:: QUOTED TEXT ::
--- START ---
Technology and Labor in The Great Gatsby

Animated Objects & Alienated Labor in The Great Gatsby

The third chapter of The Great Gatsby has to be one of the most complex and beautifully written chapters in all of American literature. The chapter opens with an account of the extensive preparations which set the stage for Gatsby’s parties. Here is the narrator’s description of how the juice at Gatsby’s parties gets prepared:

Every Friday five crates of oranges and lemons arrived from a fruiterer in New York — every Monday these same oranges and lemons left his back door in a pyramid of pulpless halves. There was a machine in the kitchen which could extract the juice of two hundred oranges in half an hour if a little button was pressed two hundred times by a butler’s thumb (39-40).

What happens to human labor in this account of how the juice gets made? What happens to the worker’s body? How might the “machine” that processes hundreds of citrus fruits amount to a metaphor for what happens at Gatsby’s parties?
--- END ---
:: LISTED ENTRIES ::
--- START ---
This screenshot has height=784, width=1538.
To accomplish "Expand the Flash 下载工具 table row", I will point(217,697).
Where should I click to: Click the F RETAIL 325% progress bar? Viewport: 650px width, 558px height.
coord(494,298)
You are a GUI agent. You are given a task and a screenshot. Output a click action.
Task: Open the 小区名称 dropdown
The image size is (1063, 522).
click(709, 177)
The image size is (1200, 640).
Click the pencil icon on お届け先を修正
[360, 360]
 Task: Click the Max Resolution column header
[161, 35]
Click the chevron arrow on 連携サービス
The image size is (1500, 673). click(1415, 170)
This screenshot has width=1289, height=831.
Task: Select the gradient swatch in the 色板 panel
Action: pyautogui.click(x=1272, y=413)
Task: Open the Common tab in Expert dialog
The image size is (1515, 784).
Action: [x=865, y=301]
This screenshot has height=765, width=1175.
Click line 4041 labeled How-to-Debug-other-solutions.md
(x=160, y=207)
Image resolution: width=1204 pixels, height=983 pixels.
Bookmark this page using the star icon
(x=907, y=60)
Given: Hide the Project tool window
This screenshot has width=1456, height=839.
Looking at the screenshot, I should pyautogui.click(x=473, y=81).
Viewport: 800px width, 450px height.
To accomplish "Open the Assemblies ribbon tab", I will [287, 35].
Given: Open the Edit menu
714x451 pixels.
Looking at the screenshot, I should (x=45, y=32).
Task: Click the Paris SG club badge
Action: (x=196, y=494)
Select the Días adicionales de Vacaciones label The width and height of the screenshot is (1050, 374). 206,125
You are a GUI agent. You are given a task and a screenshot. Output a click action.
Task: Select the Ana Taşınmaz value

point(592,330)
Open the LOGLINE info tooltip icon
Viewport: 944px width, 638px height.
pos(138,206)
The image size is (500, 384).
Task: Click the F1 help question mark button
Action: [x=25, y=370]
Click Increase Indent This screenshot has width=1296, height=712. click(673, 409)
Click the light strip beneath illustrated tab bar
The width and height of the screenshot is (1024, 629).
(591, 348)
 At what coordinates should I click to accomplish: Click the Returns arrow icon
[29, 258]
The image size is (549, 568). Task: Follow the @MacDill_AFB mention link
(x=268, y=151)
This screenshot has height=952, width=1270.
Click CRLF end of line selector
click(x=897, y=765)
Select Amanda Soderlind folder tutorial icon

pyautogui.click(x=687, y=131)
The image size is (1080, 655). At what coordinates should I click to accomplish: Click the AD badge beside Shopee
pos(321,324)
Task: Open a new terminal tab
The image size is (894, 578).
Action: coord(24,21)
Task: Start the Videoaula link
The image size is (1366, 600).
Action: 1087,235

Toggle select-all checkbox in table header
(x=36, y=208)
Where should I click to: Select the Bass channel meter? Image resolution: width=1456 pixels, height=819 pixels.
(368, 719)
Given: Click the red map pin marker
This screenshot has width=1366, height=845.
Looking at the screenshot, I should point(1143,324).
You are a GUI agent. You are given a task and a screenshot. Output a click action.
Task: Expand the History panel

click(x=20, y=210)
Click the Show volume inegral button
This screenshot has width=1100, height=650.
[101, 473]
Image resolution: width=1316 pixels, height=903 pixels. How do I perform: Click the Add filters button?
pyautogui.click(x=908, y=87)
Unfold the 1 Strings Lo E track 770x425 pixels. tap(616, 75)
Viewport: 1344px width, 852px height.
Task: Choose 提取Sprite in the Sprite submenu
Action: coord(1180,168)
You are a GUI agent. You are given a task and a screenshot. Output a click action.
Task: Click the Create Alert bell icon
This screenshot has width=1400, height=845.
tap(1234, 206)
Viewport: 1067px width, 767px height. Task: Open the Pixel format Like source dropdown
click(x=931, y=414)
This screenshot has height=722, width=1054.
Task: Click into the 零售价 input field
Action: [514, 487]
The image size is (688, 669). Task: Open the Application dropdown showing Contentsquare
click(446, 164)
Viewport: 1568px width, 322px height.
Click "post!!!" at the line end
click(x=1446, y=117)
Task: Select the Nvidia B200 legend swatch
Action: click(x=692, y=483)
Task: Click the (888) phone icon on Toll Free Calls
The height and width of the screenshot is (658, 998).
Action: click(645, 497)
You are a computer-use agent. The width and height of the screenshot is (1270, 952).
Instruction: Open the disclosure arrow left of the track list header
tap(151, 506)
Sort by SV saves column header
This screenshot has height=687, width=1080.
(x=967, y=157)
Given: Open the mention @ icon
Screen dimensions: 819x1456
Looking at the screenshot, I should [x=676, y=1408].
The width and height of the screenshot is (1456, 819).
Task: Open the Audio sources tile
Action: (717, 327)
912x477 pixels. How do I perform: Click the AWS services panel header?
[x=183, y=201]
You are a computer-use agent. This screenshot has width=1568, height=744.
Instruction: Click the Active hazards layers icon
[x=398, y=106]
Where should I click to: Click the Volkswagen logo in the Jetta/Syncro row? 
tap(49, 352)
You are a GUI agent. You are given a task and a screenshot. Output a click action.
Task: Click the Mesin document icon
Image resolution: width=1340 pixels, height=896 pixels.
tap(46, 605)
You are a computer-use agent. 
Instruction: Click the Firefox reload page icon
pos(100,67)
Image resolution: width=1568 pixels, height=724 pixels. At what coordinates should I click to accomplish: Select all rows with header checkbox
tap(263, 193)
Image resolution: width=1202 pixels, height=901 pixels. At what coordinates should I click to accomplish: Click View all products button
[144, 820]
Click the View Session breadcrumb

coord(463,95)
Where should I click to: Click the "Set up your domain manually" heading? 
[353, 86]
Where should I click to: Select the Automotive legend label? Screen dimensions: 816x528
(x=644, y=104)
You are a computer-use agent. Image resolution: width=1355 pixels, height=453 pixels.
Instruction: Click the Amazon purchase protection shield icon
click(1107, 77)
--- END ---
:: TO BE DONE ::
1/ From the passage quoted from the novel in the essay on technology and labor in The Great Gatsby, list every quantity it gives for the fruit and the juicing.
2/ In the essay on technology and labor in The Great Gatsby, what presses the button on the kitchen juicing machine?
3/ Extend the essay on technology and labor in The Great Gatsby, picking up after its final sentence.

:: RESPONSES PER TASK ::
1/
five crates of oranges and lemons
two hundred oranges
half an hour
two hundred presses of the button

2/ A butler's thumb.

3/
In the passage quoted above, Fitzgerald frames inanimate objects — that is, fruit and machines — as being the agents of the action. The oranges and lemons “arrived” as if on their own; the machine in the kitchen magically “extract[ed]” the juice; then the oranges “left” after forming themselves into a pyramid shape.

To be sure, a “butler’s thumb” makes a small contribution by pressing a button two hundred times every half hour. But it is telling that this “thumb” is described as if it had become detached from the body and mind of the butler — as if it were separated from the butler’s person, as if it were acting as an agent unto itself. What Fitzgerald has effectively done here is offer a narrative representation of Karl Marx’s theory of “commodity fetishism”: under a capitalist economy, inanimate commodities appear to be endowed with their own agency and inherent value — even as humans are dispossessed of those attributes.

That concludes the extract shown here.